## TASK INSTRUCTIONS:
Please write back every entry exactly, character for character.

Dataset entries
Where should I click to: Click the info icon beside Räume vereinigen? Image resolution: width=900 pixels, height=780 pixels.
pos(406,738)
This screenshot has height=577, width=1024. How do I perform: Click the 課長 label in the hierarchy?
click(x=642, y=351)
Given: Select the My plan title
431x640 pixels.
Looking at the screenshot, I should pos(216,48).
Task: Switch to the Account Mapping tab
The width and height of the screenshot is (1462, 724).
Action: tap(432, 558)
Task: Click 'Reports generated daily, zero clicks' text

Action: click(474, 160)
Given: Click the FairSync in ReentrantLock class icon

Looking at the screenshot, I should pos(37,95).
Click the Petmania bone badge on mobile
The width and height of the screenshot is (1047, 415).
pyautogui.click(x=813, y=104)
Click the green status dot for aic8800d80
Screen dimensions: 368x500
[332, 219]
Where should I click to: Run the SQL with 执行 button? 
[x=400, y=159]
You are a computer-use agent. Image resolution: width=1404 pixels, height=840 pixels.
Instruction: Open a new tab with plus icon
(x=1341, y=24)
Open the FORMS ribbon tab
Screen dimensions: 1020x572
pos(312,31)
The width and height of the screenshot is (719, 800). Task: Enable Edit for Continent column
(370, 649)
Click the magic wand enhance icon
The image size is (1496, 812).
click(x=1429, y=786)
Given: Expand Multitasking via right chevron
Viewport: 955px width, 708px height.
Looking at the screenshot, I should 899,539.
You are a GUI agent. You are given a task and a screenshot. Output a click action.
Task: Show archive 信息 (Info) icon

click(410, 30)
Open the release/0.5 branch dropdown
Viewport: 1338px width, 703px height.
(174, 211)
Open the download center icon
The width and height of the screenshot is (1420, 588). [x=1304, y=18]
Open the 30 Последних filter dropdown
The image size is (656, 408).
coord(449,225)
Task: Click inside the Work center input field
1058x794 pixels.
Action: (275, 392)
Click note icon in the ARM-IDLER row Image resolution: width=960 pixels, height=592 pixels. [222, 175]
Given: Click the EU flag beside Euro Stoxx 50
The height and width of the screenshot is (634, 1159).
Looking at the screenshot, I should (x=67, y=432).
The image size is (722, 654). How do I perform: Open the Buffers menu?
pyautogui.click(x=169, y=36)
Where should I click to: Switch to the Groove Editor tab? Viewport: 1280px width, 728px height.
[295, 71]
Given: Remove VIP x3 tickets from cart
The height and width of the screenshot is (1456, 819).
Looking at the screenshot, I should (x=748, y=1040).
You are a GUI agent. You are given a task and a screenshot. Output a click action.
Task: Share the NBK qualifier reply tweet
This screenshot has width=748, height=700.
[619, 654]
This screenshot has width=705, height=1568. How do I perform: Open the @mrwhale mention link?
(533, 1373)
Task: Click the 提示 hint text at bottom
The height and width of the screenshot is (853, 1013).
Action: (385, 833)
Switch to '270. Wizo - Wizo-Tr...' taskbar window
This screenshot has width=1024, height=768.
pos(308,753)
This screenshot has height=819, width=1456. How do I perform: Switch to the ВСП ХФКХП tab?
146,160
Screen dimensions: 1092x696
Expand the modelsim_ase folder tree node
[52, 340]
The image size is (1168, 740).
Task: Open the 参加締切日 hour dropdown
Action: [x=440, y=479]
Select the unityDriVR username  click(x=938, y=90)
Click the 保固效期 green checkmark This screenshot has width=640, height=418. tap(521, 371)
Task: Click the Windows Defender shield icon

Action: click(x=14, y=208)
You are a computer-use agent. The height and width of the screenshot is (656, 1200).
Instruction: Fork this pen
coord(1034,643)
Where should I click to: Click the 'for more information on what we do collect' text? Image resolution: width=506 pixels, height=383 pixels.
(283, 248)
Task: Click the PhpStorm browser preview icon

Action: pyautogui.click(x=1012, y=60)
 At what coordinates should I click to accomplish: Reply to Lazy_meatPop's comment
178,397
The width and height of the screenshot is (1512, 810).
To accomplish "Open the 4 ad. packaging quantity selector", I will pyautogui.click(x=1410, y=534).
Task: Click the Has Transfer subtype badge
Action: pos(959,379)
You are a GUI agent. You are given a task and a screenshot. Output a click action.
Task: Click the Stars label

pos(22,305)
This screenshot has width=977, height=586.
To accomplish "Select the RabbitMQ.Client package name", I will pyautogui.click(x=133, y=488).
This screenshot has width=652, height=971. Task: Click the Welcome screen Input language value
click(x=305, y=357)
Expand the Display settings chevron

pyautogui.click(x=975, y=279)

## RESPONSE BELOW:
Where should I click to: Click the info icon beside Räume vereinigen? Image resolution: width=900 pixels, height=780 pixels.
pos(406,738)
This screenshot has height=577, width=1024. How do I perform: Click the 課長 label in the hierarchy?
click(x=642, y=351)
Given: Select the My plan title
431x640 pixels.
Looking at the screenshot, I should pos(216,48).
Task: Switch to the Account Mapping tab
The width and height of the screenshot is (1462, 724).
Action: tap(432, 558)
Task: Click 'Reports generated daily, zero clicks' text

Action: click(474, 160)
Given: Click the FairSync in ReentrantLock class icon

Looking at the screenshot, I should pos(37,95).
Click the Petmania bone badge on mobile
The width and height of the screenshot is (1047, 415).
pyautogui.click(x=813, y=104)
Click the green status dot for aic8800d80
Screen dimensions: 368x500
[332, 219]
Where should I click to: Run the SQL with 执行 button? 
[x=400, y=159]
You are a computer-use agent. Image resolution: width=1404 pixels, height=840 pixels.
Instruction: Open a new tab with plus icon
(x=1341, y=24)
Open the FORMS ribbon tab
Screen dimensions: 1020x572
pos(312,31)
The width and height of the screenshot is (719, 800). Task: Enable Edit for Continent column
(370, 649)
Click the magic wand enhance icon
The image size is (1496, 812).
click(x=1429, y=786)
Given: Expand Multitasking via right chevron
Viewport: 955px width, 708px height.
Looking at the screenshot, I should 899,539.
You are a GUI agent. You are given a task and a screenshot. Output a click action.
Task: Show archive 信息 (Info) icon

click(410, 30)
Open the release/0.5 branch dropdown
Viewport: 1338px width, 703px height.
(174, 211)
Open the download center icon
The width and height of the screenshot is (1420, 588). [x=1304, y=18]
Open the 30 Последних filter dropdown
The image size is (656, 408).
coord(449,225)
Task: Click inside the Work center input field
1058x794 pixels.
Action: (275, 392)
Click note icon in the ARM-IDLER row Image resolution: width=960 pixels, height=592 pixels. [222, 175]
Given: Click the EU flag beside Euro Stoxx 50
The height and width of the screenshot is (634, 1159).
Looking at the screenshot, I should (x=67, y=432).
The image size is (722, 654). How do I perform: Open the Buffers menu?
pyautogui.click(x=169, y=36)
Where should I click to: Switch to the Groove Editor tab? Viewport: 1280px width, 728px height.
[295, 71]
Given: Remove VIP x3 tickets from cart
The height and width of the screenshot is (1456, 819).
Looking at the screenshot, I should (x=748, y=1040).
You are a GUI agent. You are given a task and a screenshot. Output a click action.
Task: Share the NBK qualifier reply tweet
This screenshot has width=748, height=700.
[619, 654]
This screenshot has width=705, height=1568. How do I perform: Open the @mrwhale mention link?
(533, 1373)
Task: Click the 提示 hint text at bottom
The height and width of the screenshot is (853, 1013).
Action: (385, 833)
Switch to '270. Wizo - Wizo-Tr...' taskbar window
This screenshot has width=1024, height=768.
pos(308,753)
This screenshot has height=819, width=1456. How do I perform: Switch to the ВСП ХФКХП tab?
146,160
Screen dimensions: 1092x696
Expand the modelsim_ase folder tree node
[52, 340]
The image size is (1168, 740).
Task: Open the 参加締切日 hour dropdown
Action: [x=440, y=479]
Select the unityDriVR username  click(x=938, y=90)
Click the 保固效期 green checkmark This screenshot has width=640, height=418. tap(521, 371)
Task: Click the Windows Defender shield icon

Action: click(x=14, y=208)
You are a computer-use agent. The height and width of the screenshot is (656, 1200).
Instruction: Fork this pen
coord(1034,643)
Where should I click to: Click the 'for more information on what we do collect' text? Image resolution: width=506 pixels, height=383 pixels.
(283, 248)
Task: Click the PhpStorm browser preview icon

Action: pyautogui.click(x=1012, y=60)
 At what coordinates should I click to accomplish: Reply to Lazy_meatPop's comment
178,397
The width and height of the screenshot is (1512, 810).
To accomplish "Open the 4 ad. packaging quantity selector", I will pyautogui.click(x=1410, y=534).
Task: Click the Has Transfer subtype badge
Action: pos(959,379)
You are a GUI agent. You are given a task and a screenshot. Output a click action.
Task: Click the Stars label

pos(22,305)
This screenshot has width=977, height=586.
To accomplish "Select the RabbitMQ.Client package name", I will pyautogui.click(x=133, y=488).
This screenshot has width=652, height=971. Task: Click the Welcome screen Input language value
click(x=305, y=357)
Expand the Display settings chevron

pyautogui.click(x=975, y=279)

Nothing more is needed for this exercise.